Saturday, March 22, 2008

Review: Gastroanomalies


Gastroanomalies: questionable culinary creations from the Golden Age of American Cookery by James Lileks
4.5 stars


Reason for reading: James Lileks is one of the funniest people on the planet, hands down; part of my Nonfiction list for the Triple 8 Challenge

Book description: In an era where cooks wanted to put their best foot forward, there was no end to the creative, cost-efficient, and cream-based dishes that disgraced the family dinner table, the cocktail party, or the neighborhood BBQ. Recipes involving ingredients like ground meat, bananas, and cottage cheese sound innocent enough—unless you mix them all together in a strange attempt to cover every food group at once. In Gastroanomalies, James Lileks gathers another remarkable assortment of dishes that once inspired cooks to brave new heights but now inspire sour stomachs and thoughts of “how did I survive?”

My thoughts: Another winner from the founder/writer of the Gallery of Regrettable Food. It loses 1/2 a star only because he recycled a couple of the gags/photos from the original Gallery.

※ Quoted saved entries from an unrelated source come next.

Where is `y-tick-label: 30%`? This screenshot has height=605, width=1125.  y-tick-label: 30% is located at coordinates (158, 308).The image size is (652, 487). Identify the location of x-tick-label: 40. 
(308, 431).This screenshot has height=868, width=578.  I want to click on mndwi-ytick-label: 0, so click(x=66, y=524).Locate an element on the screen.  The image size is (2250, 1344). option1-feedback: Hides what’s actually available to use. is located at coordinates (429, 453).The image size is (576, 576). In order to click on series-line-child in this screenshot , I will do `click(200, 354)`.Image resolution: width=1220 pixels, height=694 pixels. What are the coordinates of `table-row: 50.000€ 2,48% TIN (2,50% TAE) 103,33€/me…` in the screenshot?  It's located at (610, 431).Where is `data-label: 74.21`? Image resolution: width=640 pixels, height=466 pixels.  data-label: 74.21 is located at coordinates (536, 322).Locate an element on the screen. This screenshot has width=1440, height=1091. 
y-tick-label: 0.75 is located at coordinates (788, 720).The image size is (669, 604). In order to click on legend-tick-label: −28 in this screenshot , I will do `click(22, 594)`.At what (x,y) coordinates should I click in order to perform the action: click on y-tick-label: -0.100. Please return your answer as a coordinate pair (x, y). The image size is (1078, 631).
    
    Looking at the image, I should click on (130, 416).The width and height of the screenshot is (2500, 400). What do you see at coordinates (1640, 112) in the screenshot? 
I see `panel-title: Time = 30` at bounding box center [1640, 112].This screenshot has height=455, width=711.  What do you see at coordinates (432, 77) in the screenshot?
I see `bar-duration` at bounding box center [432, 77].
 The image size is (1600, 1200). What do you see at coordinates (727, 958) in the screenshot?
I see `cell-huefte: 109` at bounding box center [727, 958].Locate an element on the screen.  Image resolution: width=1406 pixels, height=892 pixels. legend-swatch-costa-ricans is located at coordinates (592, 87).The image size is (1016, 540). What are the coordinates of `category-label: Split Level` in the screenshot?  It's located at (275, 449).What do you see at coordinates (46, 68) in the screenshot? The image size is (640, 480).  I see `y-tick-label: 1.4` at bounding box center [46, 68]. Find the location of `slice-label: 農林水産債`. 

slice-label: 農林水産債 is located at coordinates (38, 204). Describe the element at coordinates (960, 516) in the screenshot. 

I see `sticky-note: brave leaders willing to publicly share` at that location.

Husband and I have spent many happy, hilarious hours reading his website and his books together (we even hosted a regrettable food housewarming party) and this time was no different. I don't want to spoil the delights in store for you, but one of the ones that made us laugh the most was a photo of gingerbread people on sticks, stuck into candy cane-decorated apples, presumably meant to be a festive treat. The caption? "When Count Chocula took over Candyland, he had all his opponents impaled and displayed outside the castle. It had the effect of discouraging dissent, as he knew it would."

You need funny in your life. You need James Lileks.